Karli stared at them. Up till then all three had spoken in Norse, the women quite fluently, Karli still uncertain. Now he changed his speech to the Ditmarsh language, related to Frisian and English, which he knew Shef could easily understand.
“Did you know that my friend and I are not Norsemen either? He is a king in England. But they say he was once a thrall, like you. And they tried to sell him in Hedeby only weeks ago.”
“Tried?”
“He knocked the man who said he was his master down, and threatened to sell him instead. A good joke, and not a bad punch. But listen—I know my friend, and I know he has no love for slavers. When we get back to our friends, shall I ask him to buy you from the queens here? He would do it if he knew you were English, Edith, and he would take Martha too.”
“You aren't going to get back to your friends,” said Martha flatly. “We hear a lot. Queen Ragnhild fears your friend. She thinks he may take the place she means for her son. She meant to kill you both last night.

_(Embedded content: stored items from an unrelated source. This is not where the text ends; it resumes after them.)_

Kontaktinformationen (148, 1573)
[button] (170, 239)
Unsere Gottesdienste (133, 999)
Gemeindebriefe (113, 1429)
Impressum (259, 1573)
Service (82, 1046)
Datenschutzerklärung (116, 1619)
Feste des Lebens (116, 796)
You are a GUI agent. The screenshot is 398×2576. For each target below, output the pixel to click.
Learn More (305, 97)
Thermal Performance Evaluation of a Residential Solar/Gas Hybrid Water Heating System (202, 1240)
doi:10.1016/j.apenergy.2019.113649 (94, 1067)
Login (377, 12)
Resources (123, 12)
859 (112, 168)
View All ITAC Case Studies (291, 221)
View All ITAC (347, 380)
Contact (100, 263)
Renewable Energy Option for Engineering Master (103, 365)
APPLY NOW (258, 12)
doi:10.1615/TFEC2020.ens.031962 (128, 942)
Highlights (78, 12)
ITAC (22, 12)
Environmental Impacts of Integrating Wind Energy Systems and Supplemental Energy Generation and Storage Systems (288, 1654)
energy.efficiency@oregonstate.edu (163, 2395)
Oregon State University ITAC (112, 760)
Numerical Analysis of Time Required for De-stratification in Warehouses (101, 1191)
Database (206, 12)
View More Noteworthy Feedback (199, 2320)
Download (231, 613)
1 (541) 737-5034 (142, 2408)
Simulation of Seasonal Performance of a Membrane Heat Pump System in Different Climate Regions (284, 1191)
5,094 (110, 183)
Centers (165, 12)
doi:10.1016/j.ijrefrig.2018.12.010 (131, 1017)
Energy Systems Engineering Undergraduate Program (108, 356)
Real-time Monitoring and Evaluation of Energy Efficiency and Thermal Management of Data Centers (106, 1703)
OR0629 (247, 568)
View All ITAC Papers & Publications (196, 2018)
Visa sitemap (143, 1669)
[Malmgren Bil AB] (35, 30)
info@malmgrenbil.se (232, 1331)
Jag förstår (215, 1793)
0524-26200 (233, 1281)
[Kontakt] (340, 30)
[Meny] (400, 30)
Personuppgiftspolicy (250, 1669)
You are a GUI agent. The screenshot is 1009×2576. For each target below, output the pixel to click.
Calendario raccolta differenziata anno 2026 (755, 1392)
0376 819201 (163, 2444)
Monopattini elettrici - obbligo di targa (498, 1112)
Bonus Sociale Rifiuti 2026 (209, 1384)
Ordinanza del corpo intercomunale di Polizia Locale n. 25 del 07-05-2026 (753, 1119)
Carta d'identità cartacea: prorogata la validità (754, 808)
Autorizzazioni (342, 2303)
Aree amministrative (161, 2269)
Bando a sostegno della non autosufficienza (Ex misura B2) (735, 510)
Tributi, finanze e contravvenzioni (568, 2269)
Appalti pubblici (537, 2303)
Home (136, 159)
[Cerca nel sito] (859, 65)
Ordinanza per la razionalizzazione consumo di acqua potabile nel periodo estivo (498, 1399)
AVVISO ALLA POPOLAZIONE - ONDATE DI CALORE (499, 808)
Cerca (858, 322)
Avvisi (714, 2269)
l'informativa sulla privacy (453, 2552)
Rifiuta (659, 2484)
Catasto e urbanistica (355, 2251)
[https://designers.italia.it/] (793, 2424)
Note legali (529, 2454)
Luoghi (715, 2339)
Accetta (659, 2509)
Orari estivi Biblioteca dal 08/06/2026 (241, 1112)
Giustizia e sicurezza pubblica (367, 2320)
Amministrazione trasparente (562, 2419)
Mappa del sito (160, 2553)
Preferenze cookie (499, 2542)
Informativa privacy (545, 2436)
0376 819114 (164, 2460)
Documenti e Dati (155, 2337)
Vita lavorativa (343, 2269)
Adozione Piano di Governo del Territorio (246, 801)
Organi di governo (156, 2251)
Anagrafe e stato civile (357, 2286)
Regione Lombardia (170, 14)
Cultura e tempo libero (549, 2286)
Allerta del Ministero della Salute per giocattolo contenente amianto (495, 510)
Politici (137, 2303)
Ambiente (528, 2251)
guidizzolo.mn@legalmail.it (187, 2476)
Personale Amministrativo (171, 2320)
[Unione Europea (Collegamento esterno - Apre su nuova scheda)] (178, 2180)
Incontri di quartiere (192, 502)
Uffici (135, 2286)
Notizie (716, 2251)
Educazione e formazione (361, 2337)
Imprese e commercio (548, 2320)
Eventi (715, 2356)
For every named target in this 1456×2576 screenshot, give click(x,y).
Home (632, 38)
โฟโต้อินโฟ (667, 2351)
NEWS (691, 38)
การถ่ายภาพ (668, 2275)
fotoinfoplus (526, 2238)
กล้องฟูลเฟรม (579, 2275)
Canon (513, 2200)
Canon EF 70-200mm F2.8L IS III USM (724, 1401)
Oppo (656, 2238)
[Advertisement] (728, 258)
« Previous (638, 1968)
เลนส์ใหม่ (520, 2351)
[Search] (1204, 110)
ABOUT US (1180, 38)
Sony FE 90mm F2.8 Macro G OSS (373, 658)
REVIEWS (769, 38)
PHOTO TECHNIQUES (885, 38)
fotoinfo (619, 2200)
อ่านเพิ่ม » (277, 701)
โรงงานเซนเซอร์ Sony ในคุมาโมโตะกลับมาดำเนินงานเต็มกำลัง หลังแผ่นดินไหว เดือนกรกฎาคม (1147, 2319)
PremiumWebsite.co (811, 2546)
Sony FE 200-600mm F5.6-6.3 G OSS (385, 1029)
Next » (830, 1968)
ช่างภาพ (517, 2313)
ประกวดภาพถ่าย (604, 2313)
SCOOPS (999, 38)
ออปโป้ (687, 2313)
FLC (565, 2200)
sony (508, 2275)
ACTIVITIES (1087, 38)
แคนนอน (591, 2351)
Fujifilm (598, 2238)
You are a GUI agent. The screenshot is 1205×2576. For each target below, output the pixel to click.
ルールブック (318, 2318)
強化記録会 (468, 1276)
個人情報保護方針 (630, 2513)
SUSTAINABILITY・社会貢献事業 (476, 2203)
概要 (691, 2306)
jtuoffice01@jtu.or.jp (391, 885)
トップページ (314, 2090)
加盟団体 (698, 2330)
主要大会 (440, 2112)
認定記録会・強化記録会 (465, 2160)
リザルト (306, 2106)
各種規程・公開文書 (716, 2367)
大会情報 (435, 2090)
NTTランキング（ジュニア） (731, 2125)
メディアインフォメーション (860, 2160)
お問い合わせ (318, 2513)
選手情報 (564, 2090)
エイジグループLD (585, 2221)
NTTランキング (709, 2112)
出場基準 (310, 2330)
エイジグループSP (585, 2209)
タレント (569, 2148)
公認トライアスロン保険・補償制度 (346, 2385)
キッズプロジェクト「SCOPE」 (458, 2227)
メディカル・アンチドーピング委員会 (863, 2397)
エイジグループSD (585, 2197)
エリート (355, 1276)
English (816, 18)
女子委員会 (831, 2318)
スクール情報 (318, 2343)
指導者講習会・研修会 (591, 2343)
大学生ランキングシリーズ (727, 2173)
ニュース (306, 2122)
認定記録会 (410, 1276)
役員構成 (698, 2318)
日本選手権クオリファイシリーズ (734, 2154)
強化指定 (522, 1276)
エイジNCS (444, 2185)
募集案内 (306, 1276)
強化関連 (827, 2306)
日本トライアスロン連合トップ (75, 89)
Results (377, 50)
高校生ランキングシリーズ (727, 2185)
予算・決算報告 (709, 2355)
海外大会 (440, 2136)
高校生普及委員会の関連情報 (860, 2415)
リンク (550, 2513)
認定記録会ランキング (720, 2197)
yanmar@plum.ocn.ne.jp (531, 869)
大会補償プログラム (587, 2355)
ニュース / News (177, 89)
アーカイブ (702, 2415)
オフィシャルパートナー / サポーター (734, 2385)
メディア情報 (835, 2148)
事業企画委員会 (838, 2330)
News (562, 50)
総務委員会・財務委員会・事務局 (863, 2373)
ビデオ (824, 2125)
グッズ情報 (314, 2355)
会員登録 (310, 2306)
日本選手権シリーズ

Now she means to drain your friend's manhood, get a child from him, in case his blood is the one destined for rule. Once she has that child in her belly, your friend will find the henbane in his porridge. And you too.”
Karli looked uncertainly at the loaf he had been gnawing.
“No,” the woman went on, “you are safe yet. As safe as we are. Till she has got what she wants.”
“And how long will that take?”
Martha laughed for the first time, a short and mirthless bark. “Putting a child in a woman's belly? You are a man, you should know. As long as it takes to walk a mile? Less, with most of you.”
“More with me,” muttered Karli. His hand had strayed automatically and unresisted to Edith's knee.
Valgrim the Wise looked carefully at the dripping spear, its steel head already showing rust. He spelled out the runes on its iron shaft.
“Where did you find this?” he asked.
“On the shore of Drottningsholm,” said Stein, the guardsman. “When we went back on to the island this morning, as usual, I sent men to round up the dogs as we always do. They couldn't find them, and the queen Ragnhild told me she had been disturbed by their howling and sent her maids out to bring them in. When I asked more, she flew into a rage and told me to get out before she had my ears cut off. I guessed something was wrong and sent out a guard-boat to row along the shore, now the ice has gone. They found this.”
“Floating?”
“No, the head's too heavy. They said it was close to the shore, in about three feet of water. The head was lodged on the bottom, but the shaft was still bobbing about.”
“What do you think it means?”
“They could have drowned on the rotten ice,” suggested Stein. “It all went quite suddenly early last night, when the rain came on.”
“But you don't think so?”
“It's the dogs,” said Stein. “There's something fishy there, and Ragnhild is hiding something.”
“Maybe a man?”
“Probably a man.”
Both heads turned to the third man in the room, the remote unbending figure of King Olaf.